On Friday, the Office of Digital Learning hosted the 2018 OU Creaties at the University Club in OU’s Memorial Union. This annual event honors the students, staff, and faculty who have built the most exciting websites and written the best blog posts within OU Create.
This year there were 64 nominations spread out over four categories. The categories were:
- Best Course Website
- Best Blog Post
- Best Post Related to Studying Abroad
- Best Review of a Song, Movie, Book, or Video Game
For individual blog posts, we focused on the content with an eye on the modality of presentation and how interesting the post was.
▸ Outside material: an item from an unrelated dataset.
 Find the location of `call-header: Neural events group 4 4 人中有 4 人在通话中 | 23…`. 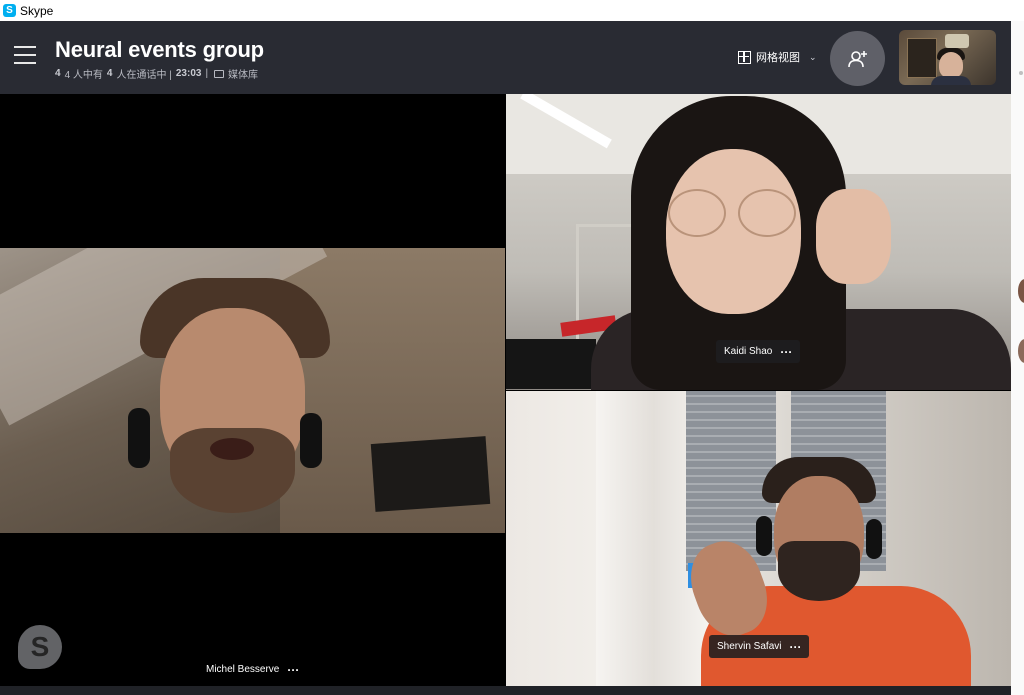

call-header: Neural events group 4 4 人中有 4 人在通话中 | 23… is located at coordinates (506, 58).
In addition to the category winners, there were also two overall winners: Best Student Website and Best Faculty/Staff Website. In evaluating the nominations we looked at how well the websites were built in terms of the visual design, technical functionality, and uniqueness.
Best Course Website
The Creatie for Best Course Website went to Prof. Zev Trachtenberg’s Environmental Ethics course. Zev laid out the course site well using WordPress, but the real reason that the site won was the excellent job his students did in writing on issues related to water, air, energy, national monuments, and other environmental topics.
Best Blog Post
The award for the best blog post went to Emily Mee. Emily is the editor of the Forum Magazine, a student-run newsmagazine built on OU Create. In April, Emily posted “Remembering Our Sisters, an Interview with Members of Gamma Delta Pi.” This interview with two members of the American Indian sorority Gamma Delta Pi demonstrates how students can lead important conversations through the production and sharing of multimedia.
Best Post Related to Studying Abroad
Elizabeth Anderson won the Creatie for best Blog Post Related to Studying Abroad for her three part post on her trip to Israel. Liz did a beautiful job of describing her trip and showing us through the dozens of pictures that she shared. One of the biggest user groups of OU Create are students studying abroad, and we love when they share their trips with all of us back here in Norman.
Best Review of a Book
Kelsey Morris won the Creatie for best media review for her reflections on “Dr. Elizabeth A. Armstrong and Dr. Laura T. Hamilton’s groundbreaking sociological research in their 2013 book Paying for the Party.” In her post, which was published by the Forum Magazine, Kelsey reflects on how the lack of governmental funding for education has created incentives for schools to commodify the student experience. She applies the books message to her experience of OU and reaches some stark conclusions about how women in particular are affected.
Best Faculty/Staff Website
The first of the grand prize winners was Ben Keppel for his work on the Capra Bailey Project. Ben is a history professor here at OU, and he built a beautiful WordPress site for one of his research projects:
The Capra/Bailey Project is dedicated to understanding Frank Capra’s It’s a Wonderful Life as an important piece of American political culture. The political life of a people is made up not only of the debates over the specific policy programs of competing political parties; it is also held together by broadly shared narratives of how the world should work. It’s a Wonderful Life is one such narrative that cable television brought back into American life more than thirty years ago. This website is one effort to better understand that story’s relationship to the lives Americans lived in the past, and to the lives they live today.
Best Student Website
The grand prize winner for Best Student Website was Wendy Jordan for her work on Project Jordan: The Wives of English Kings. As part of an internship from the History Department to the OU Library’s Digital Scholarship Lab, Wendy built a wonderful Omeka based site that includes family trees, biographies, and a map that depicts where the various wives of English Kings came from. The amount of information and the technical ingenuity on display in the site realizes the hope that OU Create can support Digital Humanities projects made by students.